Losing Interest: No Interest Student Loans with a Cost Offset
Executive Summary
An increasingly large share of student borrowers are unable to pay down their loan principal. Their balances grow primarily because interest is accumulating faster than the payments they are making. Known as negative amortization, the accumulated interest is added onto the original loan principal, compounding interest and increasing future repayment obligations.
Nearly one-quarter of all payments made by student loan borrowers in 2019, were interest payments. Interest payments alone reached $22.4 billion, up from $13.1 billion in 2015.

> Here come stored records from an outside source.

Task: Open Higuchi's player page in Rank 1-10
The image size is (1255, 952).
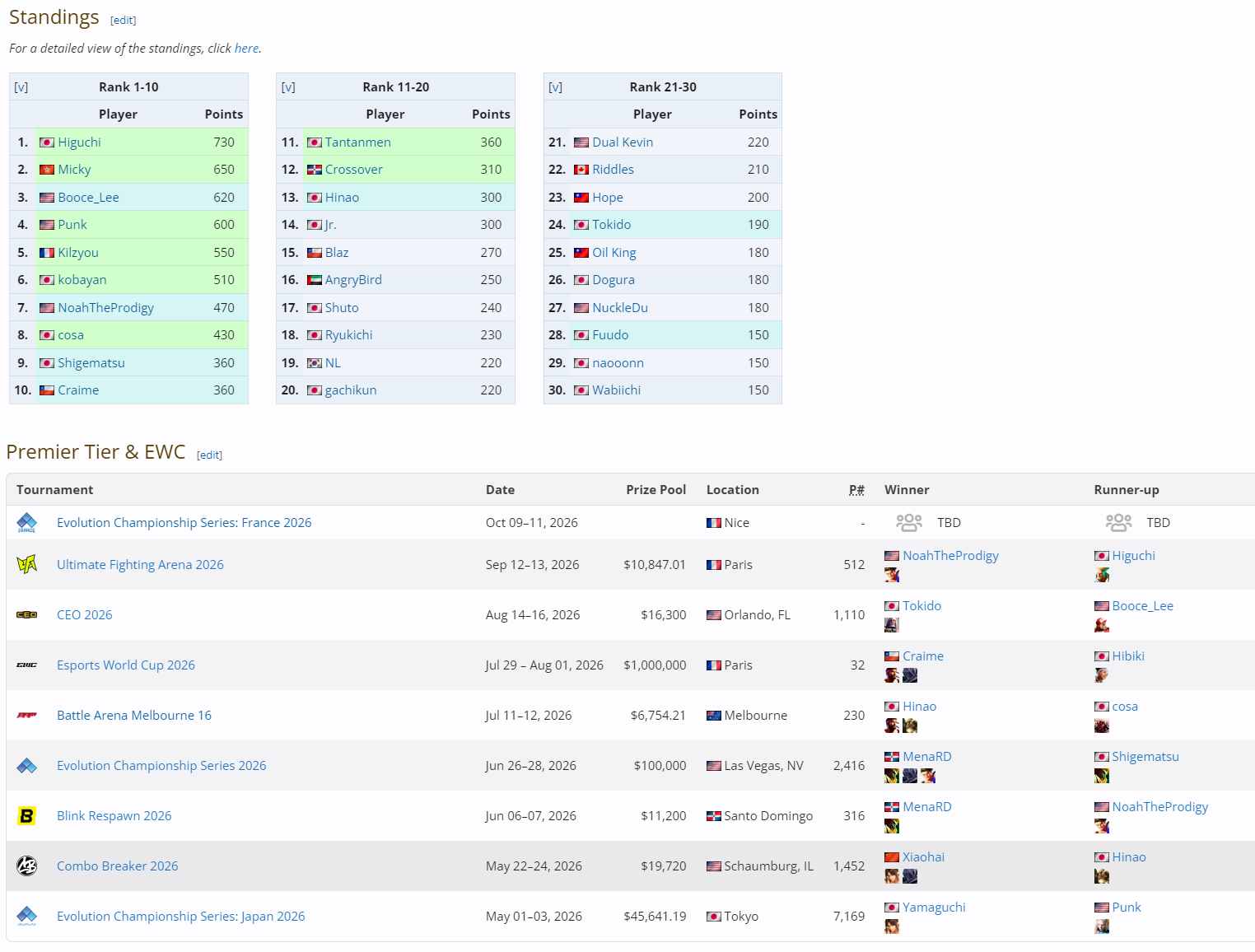Action: [x=79, y=142]
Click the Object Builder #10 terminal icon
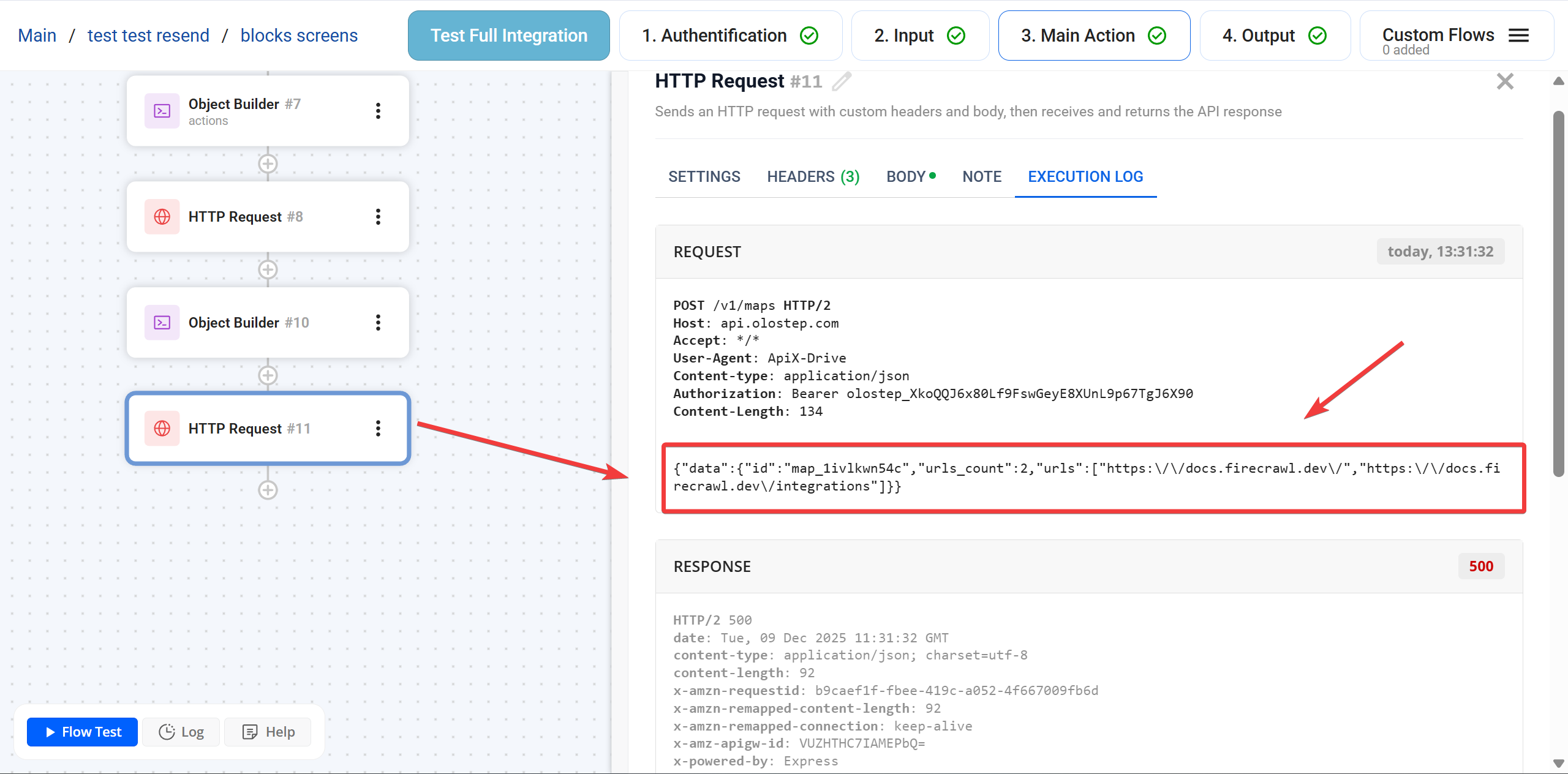The height and width of the screenshot is (774, 1568). point(162,323)
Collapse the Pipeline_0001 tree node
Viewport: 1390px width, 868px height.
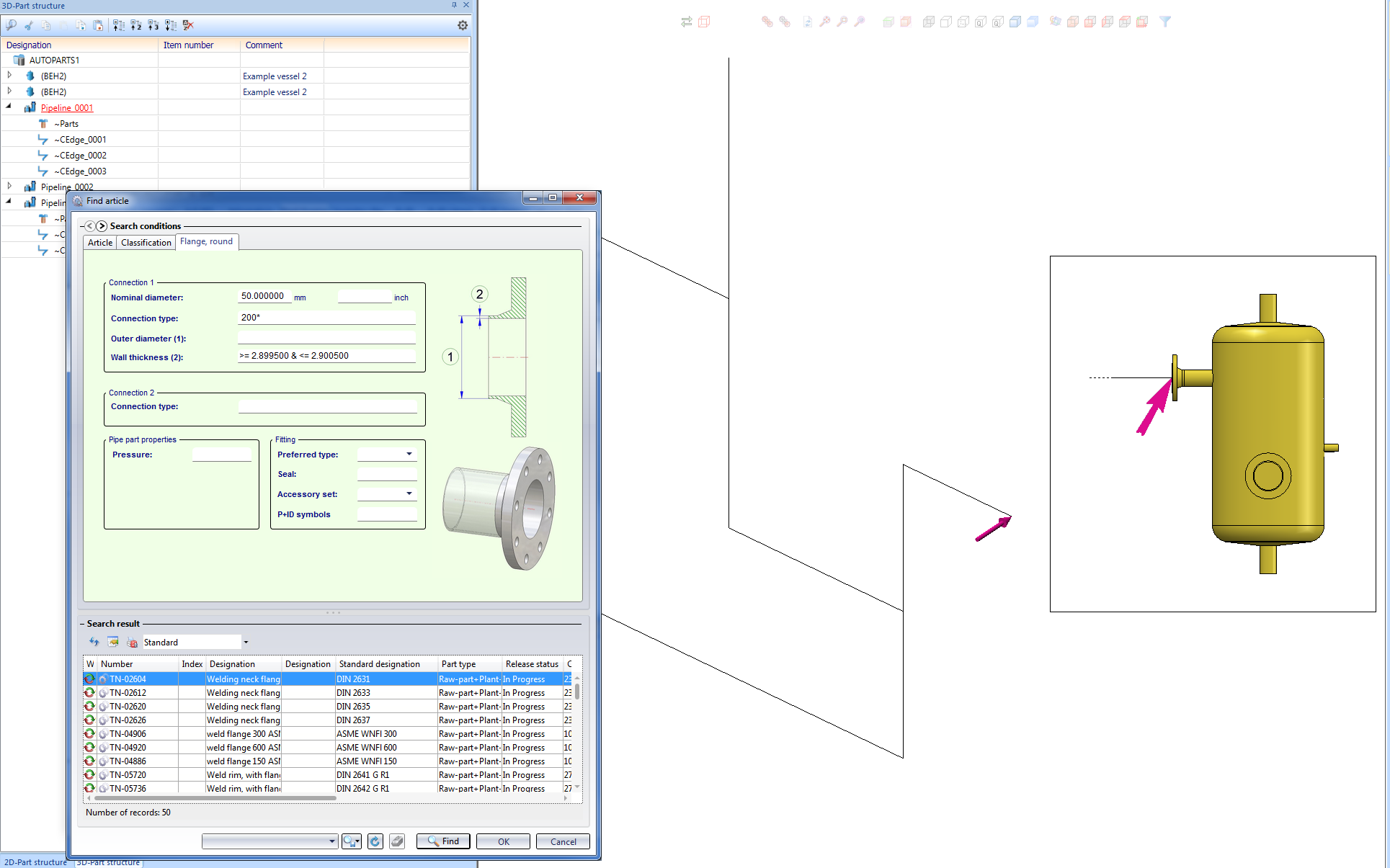coord(9,107)
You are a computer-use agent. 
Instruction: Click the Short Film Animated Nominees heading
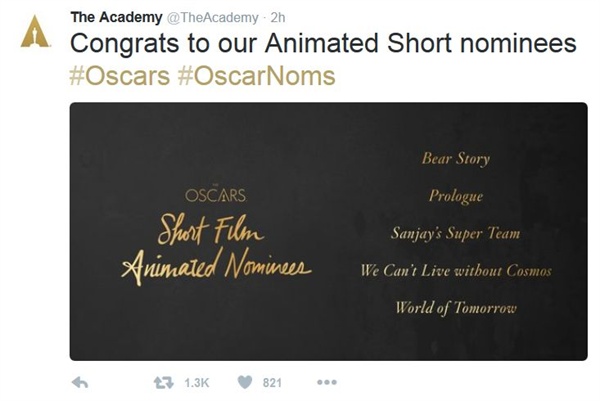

Rising loan balances, even while borrowers are in repayment, is a growing problem that disproportionately affects low-income borrowers and students of color. Black graduates who currently experience labor market discrimination and occupational segregation are also much more likely to experience negative amortization.
While addressing the burden of student debt will take a multi-faceted approach, one way to provide substantial relief to current and future borrowers is to provide no interest student loans with a cost offset.
Compared to an IBR plan, a no interest repayment plan is simple. Not only is the monthly repayment amount lower, it also stays the same over the lifetime of the loan instead of fluctuating or increasing over time (which an IBR does since it's based on income).
To offset the cost of waiving interest payments, the government can invest the principal payments to generate revenue.